-- Task goal --
Produce a verbatim copy of the data below that contains no pictures.

[Collected data]
>>>>

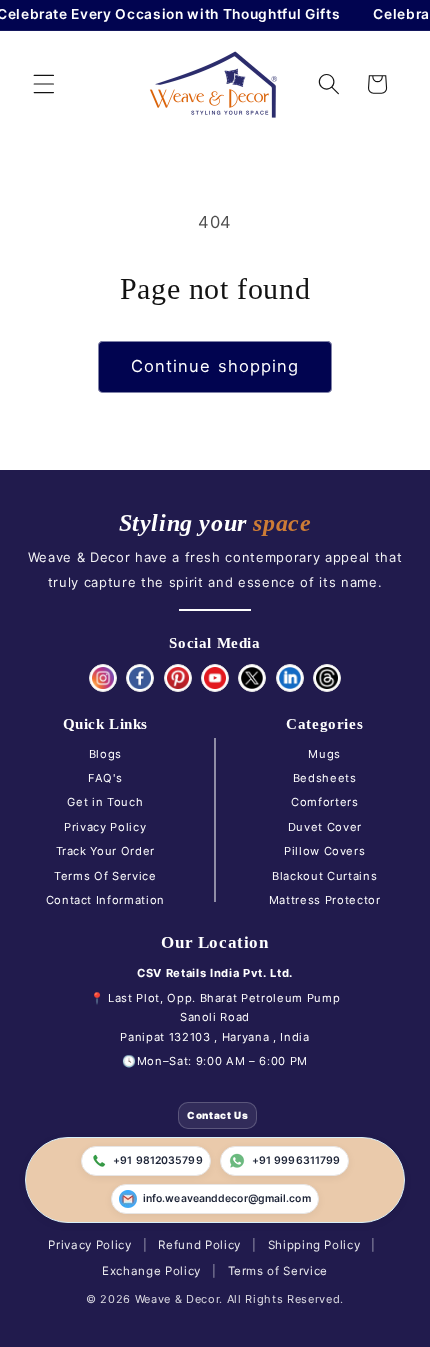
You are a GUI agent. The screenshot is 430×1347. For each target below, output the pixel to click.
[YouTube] (215, 678)
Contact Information (106, 900)
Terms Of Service (105, 876)
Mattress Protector (325, 900)
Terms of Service (278, 1271)
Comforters (325, 802)
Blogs (105, 754)
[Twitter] (252, 678)
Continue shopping (215, 366)
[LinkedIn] (290, 678)
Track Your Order (106, 851)
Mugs (324, 754)
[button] (44, 84)
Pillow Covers (325, 851)
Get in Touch (105, 802)
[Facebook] (140, 678)
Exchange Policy (151, 1271)
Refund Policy (199, 1245)
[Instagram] (103, 678)
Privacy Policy (105, 827)
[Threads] (327, 678)
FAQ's (105, 778)
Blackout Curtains (324, 876)
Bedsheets (325, 778)
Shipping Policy (314, 1245)
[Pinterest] (178, 678)
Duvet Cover (325, 827)
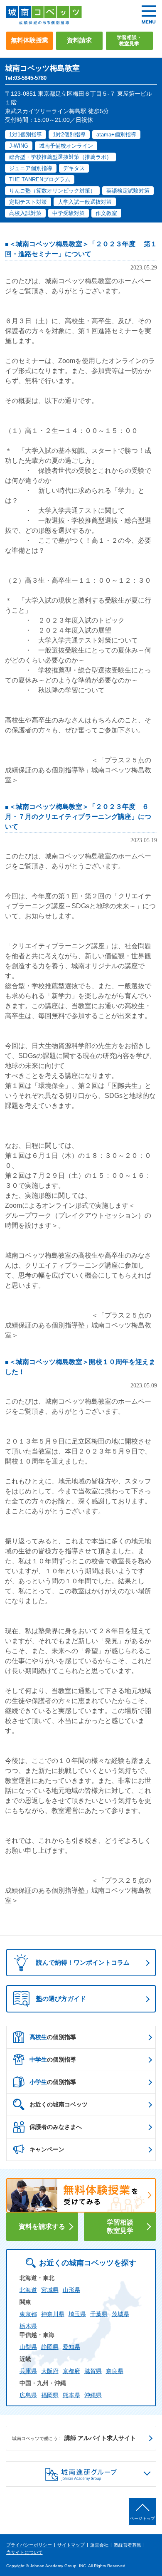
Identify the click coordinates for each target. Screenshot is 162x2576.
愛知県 (71, 2347)
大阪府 (50, 2371)
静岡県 (50, 2347)
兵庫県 (28, 2371)
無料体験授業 (29, 40)
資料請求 (79, 40)
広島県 (28, 2395)
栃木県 (28, 2326)
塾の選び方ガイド (61, 1998)
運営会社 (99, 2544)
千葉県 (99, 2314)
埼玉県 (77, 2314)
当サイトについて (24, 2552)
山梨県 (28, 2347)
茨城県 (120, 2314)
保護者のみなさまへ (55, 2127)
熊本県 (71, 2395)
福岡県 (50, 2395)
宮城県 (50, 2290)
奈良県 (114, 2371)
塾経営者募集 (127, 2544)
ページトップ (142, 2518)
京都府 (71, 2371)
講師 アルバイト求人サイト (74, 2438)
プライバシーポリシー (29, 2544)
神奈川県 (52, 2314)
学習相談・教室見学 (129, 41)
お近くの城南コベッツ (58, 2104)
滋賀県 (93, 2371)
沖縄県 (93, 2395)
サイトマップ (71, 2544)
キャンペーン (46, 2149)
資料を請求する (42, 2226)
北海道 (28, 2290)
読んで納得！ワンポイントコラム (83, 1962)
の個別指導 (52, 2037)
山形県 (71, 2290)
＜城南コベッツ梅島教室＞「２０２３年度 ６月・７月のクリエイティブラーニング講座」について (78, 816)
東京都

<<<<

-- Solution for this exercise --
You are a GUI agent. The screenshot is 430×1347. For each target below, output the pixel to click.
[YouTube] (215, 678)
Contact Information (106, 900)
Terms Of Service (105, 876)
Mattress Protector (325, 900)
Terms of Service (278, 1271)
Comforters (325, 802)
Blogs (105, 754)
[Twitter] (252, 678)
Continue shopping (215, 366)
[LinkedIn] (290, 678)
Track Your Order (106, 851)
Mugs (324, 754)
[button] (44, 84)
Pillow Covers (325, 851)
Get in Touch (105, 802)
[Facebook] (140, 678)
Exchange Policy (151, 1271)
Refund Policy (199, 1245)
[Instagram] (103, 678)
Privacy Policy (105, 827)
[Threads] (327, 678)
FAQ's (105, 778)
Blackout Curtains (324, 876)
Bedsheets (325, 778)
Shipping Policy (314, 1245)
[Pinterest] (178, 678)
Duvet Cover (325, 827)
Identify the click coordinates for each target. Screenshot is 162x2576.
愛知県 (71, 2347)
大阪府 (50, 2371)
静岡県 (50, 2347)
兵庫県 (28, 2371)
無料体験授業 (29, 40)
資料請求 (79, 40)
広島県 (28, 2395)
栃木県 (28, 2326)
塾の選び方ガイド (61, 1998)
運営会社 (99, 2544)
千葉県 (99, 2314)
埼玉県 (77, 2314)
当サイトについて (24, 2552)
山梨県 (28, 2347)
茨城県 (120, 2314)
保護者のみなさまへ (55, 2127)
熊本県 (71, 2395)
福岡県 (50, 2395)
宮城県 (50, 2290)
奈良県 (114, 2371)
塾経営者募集 (127, 2544)
ページトップ (142, 2518)
京都府 (71, 2371)
講師 アルバイト求人サイト (74, 2438)
プライバシーポリシー (29, 2544)
神奈川県 (52, 2314)
学習相談・教室見学 (129, 41)
お近くの城南コベッツ (58, 2104)
滋賀県 (93, 2371)
沖縄県 (93, 2395)
サイトマップ (71, 2544)
キャンペーン (46, 2149)
資料を請求する (42, 2226)
北海道 (28, 2290)
読んで納得！ワンポイントコラム (83, 1962)
の個別指導 (52, 2037)
山形県 (71, 2290)
＜城南コベッツ梅島教室＞「２０２３年度 ６月・７月のクリエイティブラーニング講座」について (78, 816)
東京都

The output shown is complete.